# Message #1164

From: schuma <mananself@gmail.com>

Subject: Duoprism {3}x{3} 3 solved

Date: Tue, 21 Sep 2010 20:33:26 -0000

Yesterday I solved the uniform duoprism {3}x{3} with 3 layers. The solution log file can be found here.

http://wiki.superliminal.com/wiki/User:Schuma#33_3

According to the wiki page, no one had solved it before. So I decide to share some experience about it. I solved {3}x{3} before I read Roice’s post about {5}x{5} (http://games.groups.yahoo.com/group/4D_Cubing/message/747). Therefore I didn’t expect parity issues when I started to solve it. The puzzle {3}x{3}-3 is a relatively small puzzle with not many pieces, but it’s full of traps as you start to solve it. So it has been much fun to solve. I really recommend everyone to try it.

Yesterday afternoon, I examined the puzzle and recognized all the pieces. It is like two tori interlocking with each other. It has a nice property that a sticker on one torus always stays on that torus. This constraint separates most of the pieces into two orbits corresponding to the two tori. Then, I constructed some algorithms that did 3-cycles, and some algorithms that simultaneously flipped the orientations of two pieces. I made a plan of solving a certain type of pieces first and another type second, and so on. I thought that I was ready, so I got started.

There are two types of 2C pieces. I call them 2C-side and 2C-top. The first type to solve was the 2C-side pieces. I quickly met the first parity issue. I needed to switch two 2C-side pieces. And there was a 180 deg turn to do it. It was easy to deal with this issue.

After solving some 1C pieces and 3C pieces, I met the second parity issue. I needed to flip a single 3C on one torus, and exchange two 3C pieces on the other torus. Later I realized that, exchanging two 3C pieces on one torus was equivalent to flip a 3C on the same torus, but not to flip a 3C on the OTHER torus. What I needed to do was essentially to flip a single 3C on each torus.
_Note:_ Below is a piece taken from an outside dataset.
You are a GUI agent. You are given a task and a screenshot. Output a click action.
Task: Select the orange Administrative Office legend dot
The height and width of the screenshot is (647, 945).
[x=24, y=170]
This was not anything I prepared. The algorithm I prepared can only flip two 3C pieces in the same torus. After spending some time, I realized that I could do two first layer turns to solve this issue. However, this method affected many solved pieces so that I had to re-solve pretty much everything from the first phase. Although this fact was hard to face, I had to do it.

Since the second parity issue was fixed, I didn’t meet it when I solved the 3C pieces for the second time. I moved on to solve 2C-top pieces. At the end, I met the third parity issue. I needed to flip a single 2C-top pieces on each torus. Again, this was not what I prepared. Again I came up with the solution that affected many solved pieces. I did that and had to start from the first phase for the third time. Believe it or not, I spent nearly 2000 moves and I was still in the very first phase!

This time when I finished solving two types of pieces, I realized I just made a mistake. This was purely my mistake recognizing some colors but not any parity issue. Instead of re-solving again, I decided to give up and take a fresh start.

I took another full scramble. Since I thought that I had seen all parity issues in this puzzle, I made a thorough plan to count the parity of the permutations of all the troubling pieces and the parity of their orientations. I wanted to make sure that all the parities were even in the beginning. I took some time counting them. Then I used only two turns to fix all the parity issues! The remaining part was very smooth. I solved every type of pieces without seeing any parity issue.

Of course, another way to fix the parity issues is to construct algorithms that directly flip only one piece at a time without affecting other solved pieces. But I don’t know such a method. My method of counting parity in the beginning works well enough for {3}x{3}-3. But for {5}x{5}-3, maybe it will be impractical because there are too many pieces to count. That puzzle will be the next for me to try.